The Minnesota Department of Commerce then accepted the results and allowed the four co-ops to count the energy savings toward state-mandated goals.

The behavioral approach works by providing customers with feedback about their energy use, and it is “definitely growing,” Mazur-Stommen said. “It’s getting hotter every year.”

But further growth, she said, is largely tied to having access to reliable data on past performance. That’s where the latest findings on MyMeter enter the picture.

“Behavioral programs that can do that are very rare,” she said. “This joins a rare echelon of winners.”

How behavioral programs work

Behavioral programs rely on smart meters, which allow electrical utilities to tell their customers with increasing detail exactly when they are using electricity.
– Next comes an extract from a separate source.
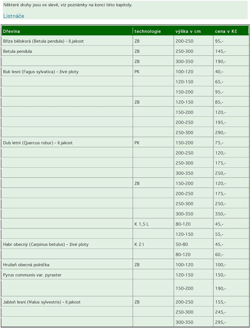Click the Bříza bělokorá (Betula pendula) row
Screen dimensions: 251x328
[x=125, y=41]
The data can typically be accessed via a website or smartphone app.

While a typical utility bill only calculates usage over a 30-day period, the opt-in MyMeter program allows users to log into a website and view their usage in fifteen-minute increments as soon as four hours after the fact. It also charts the daily temperature and offers the customers the option of:

• Setting an energy-saving goal and following progress toward it
• Tracking major changes in household energy use due to, say, purchase of a new appliance
• Notification from the utility of a peak in demand for electricity (power often costs more per kilowatt-hour during peak periods)
• Establishing an energy threshold (e.g., 10 percent above consumption one year ago) and signing up for alerts when the threshold is passed.
• Comparing usage to one’s own history, as well as to other nearby users

Accelerated Innovations, the St. Paul company that distributes MyMeter, is working on providing even more immediate feedback. It is now running a pilot in India that allows participants to log in to a website and see how much power they are using at that moment, even getting information about how much each electrical appliance is using.

MyMeter’s creator, Josh Headlee, developed the program to respond to customer complaints and questions. More recently, it became apparent that the software and communications program could serve another function.

“Now it can help utilities that have to meet an efficiency mandate,” said Mark Brown, the company’s chief operating officer.

Accelerated Innovations is working with about 30 utilities, many of them in Minnesota, but a few as far away as Texas and Hawaii. Headlee, the company’s founder and CEO, said he’s signed a deal to provide his program to a large utility in North Carolina which will use it with commercial energy customers.

“It’s going to be a game-changer for us in terms of size,” he said. “Hopefully we can take this to millions of customers.”

"Engaged" versus "passive" users

The past year’s experience at the four Minnesota power co-ops made it clear that reductions in electricity use are greatest among two groups: people who used the most power at the outset, and those who were most “engaged,” as indicated by how often, and for how many months, they logged in to the MyMeter website.

“Passive” users who received alerts but didn’t log in to the website to learn about the details of their use, cut consumption by about 2.25 percent. Customers who engaged actively with the website for at least six months reduced their consumption by 4.09 percent.

“Increased engagement leads to increased savings,” Headlee said.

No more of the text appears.